Text shown:
--- BEGIN ---
Nice work on the hinges!


----------



## 22's-nothing-less (Feb 3, 2007)

> _Originally posted by pokey6733_@Mar 10 2007, 11:07 PM~7453286
> *Nice work on the hinges!
> *


ty


----------



## 22's-nothing-less (Feb 3, 2007)

ok well i think this is the stance i will be going with on the 58. there will be the skirts on it for sure. just aint on in the pic tho. tell me what you think.


----------



## 79burider (Sep 7, 2006)

nice man


----------



## 22's-nothing-less (Feb 3, 2007)

if i use these rims on the 58 i will have to chop the knobs down on them they stick out tooo far.


----------



## 79burider (Sep 7, 2006)

yeah i noticed


----------



## wagonguy (Jun 20, 2006)

i like that stance!


----------



## Project59 (Nov 7, 2005)

I like it but I thought this thread was for a 64' ????


----------



## 79burider (Sep 7, 2006)

hes putting all his builds in here i think seems that way


----------



## 22's-nothing-less (Feb 3, 2007)

> _Originally posted by Project59_@Mar 11 2007, 10:48 AM~7454909
> *I like it but I thought this thread was for a 64' ????
> *


well project 59 i started with a 64. then i had a couple more builds i wanted to start with. i thought just to post them all in here in stead of having like 5 different topics. i know you would have been in there saying you just started a different topic lol but who cares i will keep all my builds in theis topic.


----------



## 22's-nothing-less (Feb 3, 2007)

I hinged the hood the way i wanted it. its about 1 mm from being dead on. but i can push it and it will go correct but here is some pics.
--- END ---
Work to be completed: In the forum thread, copy the passage that opens with the words "well project 59" and closes with "is some pics.", swapping "builds" for "projects".

Given data:
--- BEGIN ---
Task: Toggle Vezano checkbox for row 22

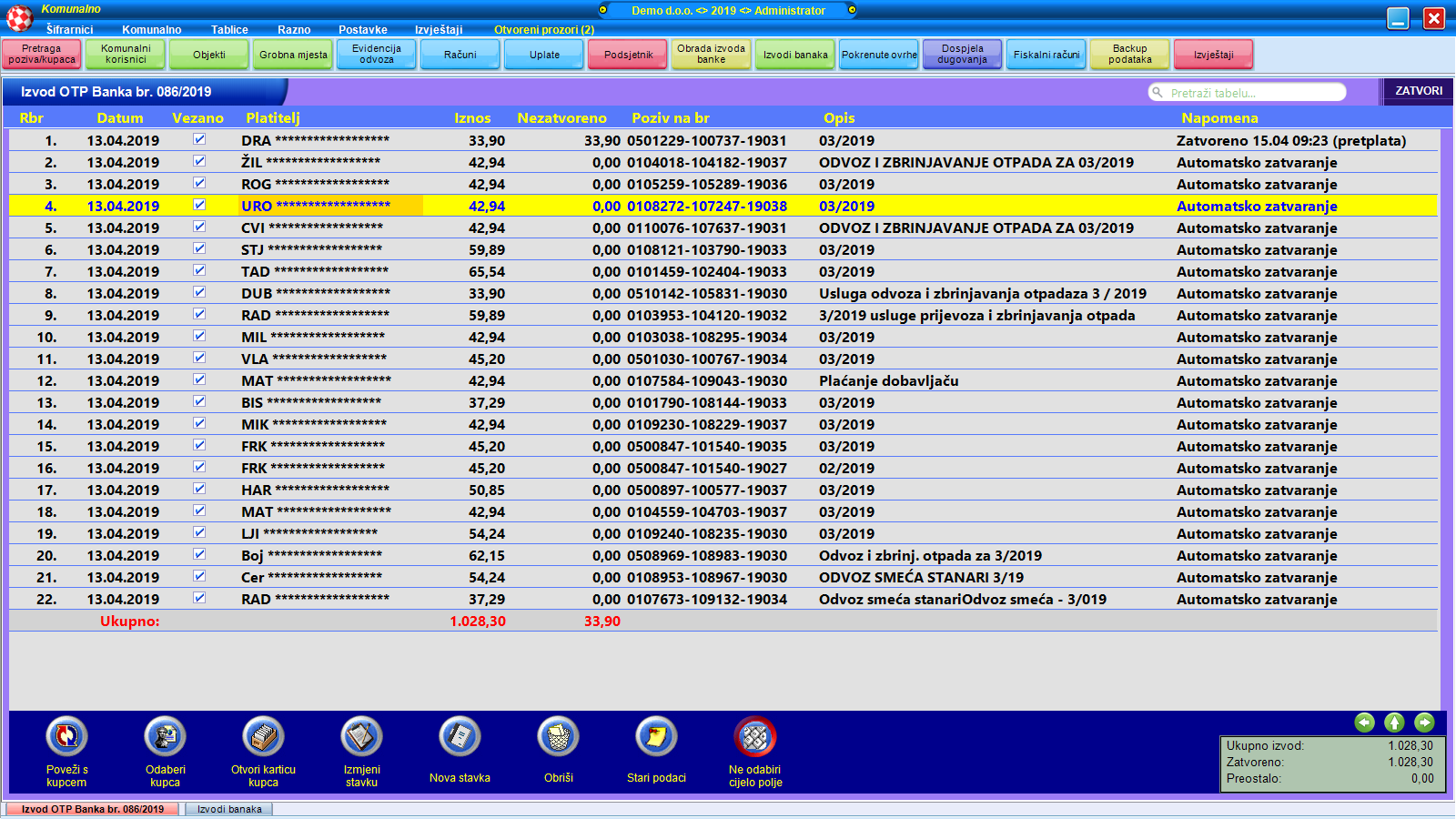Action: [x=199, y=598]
--- END ---
--- BEGIN ---
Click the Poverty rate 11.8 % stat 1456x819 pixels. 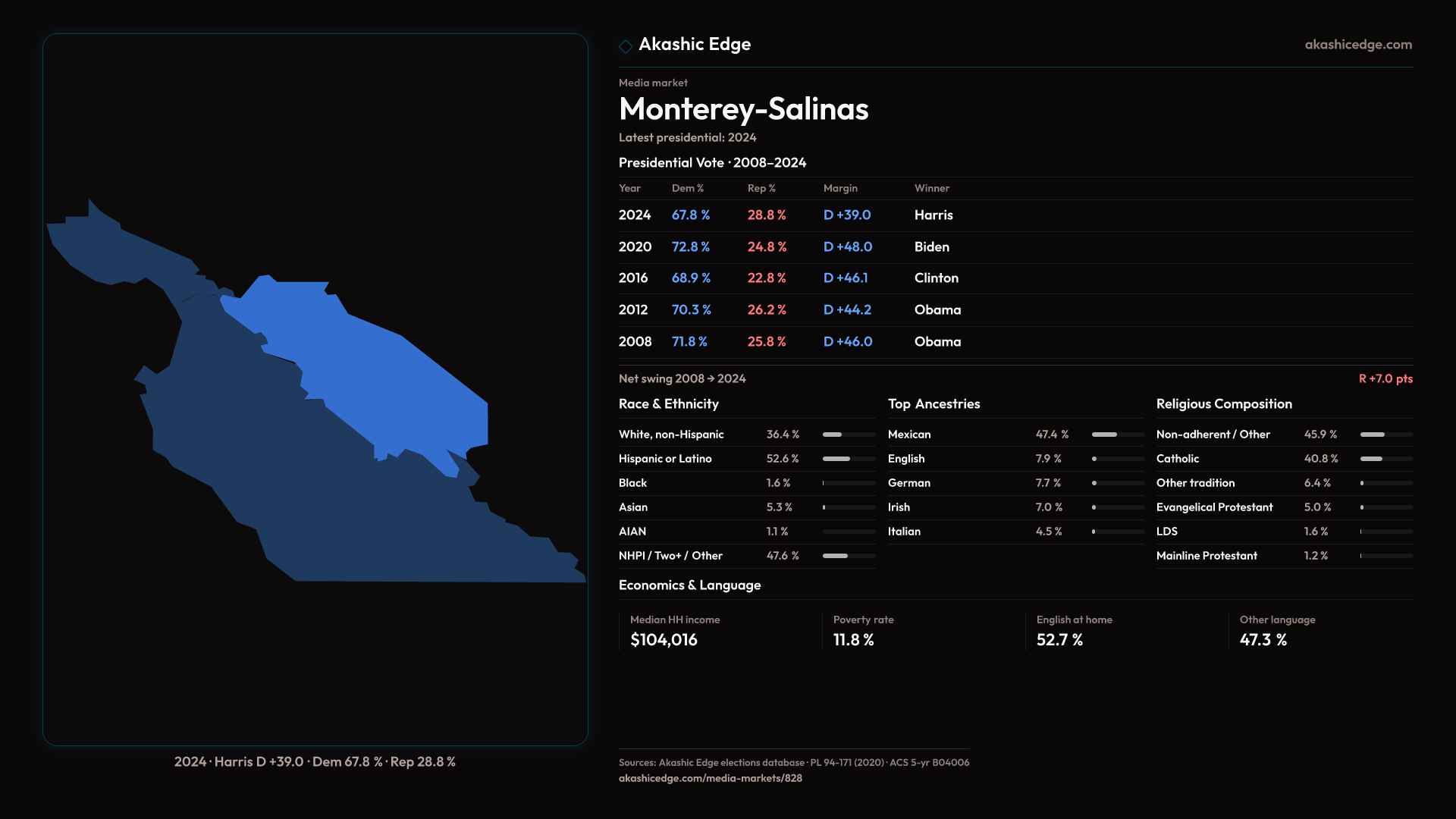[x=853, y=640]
--- END ---
Exercise answer:
well project 59 i started with a 64. then i had a couple more projects i wanted to start with. i thought just to post them all in here in stead of having like 5 different topics. i know you would have been in there saying you just started a different topic lol but who cares i will keep all my projects in theis topic.


----------



## 22's-nothing-less (Feb 3, 2007)

I hinged the hood the way i wanted it. its about 1 mm from being dead on. but i can push it and it will go correct but here is some pics.